There is no doubt that a certain something is lost in translation, as always, but I would argue that something is gained, too. The poems, on the whole, are about the “dark underbelly” of the Italian psyche. The Italian language doesn’t seem suited to such dark themes, it being one of the most lyrical, romantic and “happy” languages in the world, but the translations often lay that darkness bare by using the harsher words of English. It’s telling that the first line of the first poem in the book, the sombre “VI” by Antonella Anedda, translates as “This language has no innocence”. Death and darkness stalk Anedda’s stark poetry; it is deeply concerned with mortality and the inevitability of decay. By contrast, the work of the next poet, Franco Buffoni, evokes Italy’s classical age.

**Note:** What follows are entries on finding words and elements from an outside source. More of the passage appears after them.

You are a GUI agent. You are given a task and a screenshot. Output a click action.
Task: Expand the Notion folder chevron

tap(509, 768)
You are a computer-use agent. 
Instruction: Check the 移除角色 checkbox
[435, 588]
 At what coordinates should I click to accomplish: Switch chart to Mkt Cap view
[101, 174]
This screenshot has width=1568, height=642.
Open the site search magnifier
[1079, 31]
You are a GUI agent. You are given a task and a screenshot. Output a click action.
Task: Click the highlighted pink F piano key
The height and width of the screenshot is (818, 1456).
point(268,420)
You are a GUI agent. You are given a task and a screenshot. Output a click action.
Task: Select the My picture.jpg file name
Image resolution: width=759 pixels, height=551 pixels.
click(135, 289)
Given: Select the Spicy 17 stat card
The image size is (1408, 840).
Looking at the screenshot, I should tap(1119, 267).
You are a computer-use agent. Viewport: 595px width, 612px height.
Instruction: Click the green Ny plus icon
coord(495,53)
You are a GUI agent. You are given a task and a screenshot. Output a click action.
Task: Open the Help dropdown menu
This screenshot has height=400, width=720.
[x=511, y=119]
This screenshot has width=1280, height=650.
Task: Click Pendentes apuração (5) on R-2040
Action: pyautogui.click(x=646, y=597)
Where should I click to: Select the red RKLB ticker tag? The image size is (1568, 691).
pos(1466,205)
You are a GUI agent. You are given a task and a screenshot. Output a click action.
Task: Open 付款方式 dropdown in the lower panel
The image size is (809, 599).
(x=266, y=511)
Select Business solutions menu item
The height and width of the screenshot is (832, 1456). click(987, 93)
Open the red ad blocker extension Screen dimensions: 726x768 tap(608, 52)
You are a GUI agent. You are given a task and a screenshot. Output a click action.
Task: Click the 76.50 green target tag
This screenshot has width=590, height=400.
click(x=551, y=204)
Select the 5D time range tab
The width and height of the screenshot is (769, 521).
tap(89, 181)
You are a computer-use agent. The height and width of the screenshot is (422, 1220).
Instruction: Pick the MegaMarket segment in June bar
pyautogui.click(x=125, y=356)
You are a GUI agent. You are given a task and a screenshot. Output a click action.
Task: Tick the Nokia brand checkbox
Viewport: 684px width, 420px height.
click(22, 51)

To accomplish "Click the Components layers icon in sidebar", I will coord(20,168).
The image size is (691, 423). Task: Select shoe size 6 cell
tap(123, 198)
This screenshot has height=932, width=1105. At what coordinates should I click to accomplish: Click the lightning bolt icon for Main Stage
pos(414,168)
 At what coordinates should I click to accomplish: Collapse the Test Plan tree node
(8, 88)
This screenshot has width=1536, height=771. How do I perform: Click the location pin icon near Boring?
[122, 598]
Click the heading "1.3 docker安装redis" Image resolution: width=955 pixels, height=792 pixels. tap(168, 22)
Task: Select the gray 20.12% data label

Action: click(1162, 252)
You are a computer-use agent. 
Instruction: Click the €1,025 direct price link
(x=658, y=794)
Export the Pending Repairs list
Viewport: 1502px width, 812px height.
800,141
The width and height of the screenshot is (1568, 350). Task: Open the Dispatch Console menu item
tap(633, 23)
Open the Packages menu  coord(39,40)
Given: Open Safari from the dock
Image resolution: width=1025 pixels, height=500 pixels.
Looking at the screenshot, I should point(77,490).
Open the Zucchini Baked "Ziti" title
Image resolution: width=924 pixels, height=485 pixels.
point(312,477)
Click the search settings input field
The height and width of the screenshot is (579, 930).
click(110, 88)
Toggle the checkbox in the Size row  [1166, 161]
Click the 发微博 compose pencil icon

Much of the poetry is dark to the point of morbidness. The frailty of the human body and it’s eventual collapse, murder, the brutality not only of death but of birth, too, are recurring themes - the visceral body-horror of Dome Bulfaro being a standout - but depictions of such things have rarely been so beautifully rhythmic. However, this is not, to coin a phrase, poetry to kill yourself too, yet the reader would be forgiven for thinking that the world conjured up in these verses jars quite significantly with their accepted impression of Italian culture. From the urgent, urban poetry of Milo De Angelis, to Matteo Fantuzzi’s savage dissections of terrorist attacks and Shirin Ramzanali Fazel’s love letters to language and home - there are rare, enlightening jewels to be found in this uncharted territory, though I feel that the poems are best consumed in small doses.
The selection is a model of diversity. The aching and poignant verse of Mariangela Gualtieri is fragile and elusive, and concerned with the passage of time, while Andrea Inglese’s clinical and highly visual blocks of prose conjure up images of scientific exhibits, forensically detailed. There is something for everyone in this vital and energised collection.
With this collection, Luca Paci has delivered a breath of fresh poetic air that deserves a wide audience. If nothing else, it presents a new side to Italy that I assume many are unaware of: an Italian intellectualism that perhaps even it’s own country has suppressed, whether by accident or design. Very much a groundbreaking celebration of Italian poetry, presented in both the original language and in new translations, Parthian Books are to be congratulated for bringing such a vibrant, diverse and thorough compilation of under-known verse to a wider audience. I have rarely been so moved by poetry this dark, and I thoroughly enjoyed it.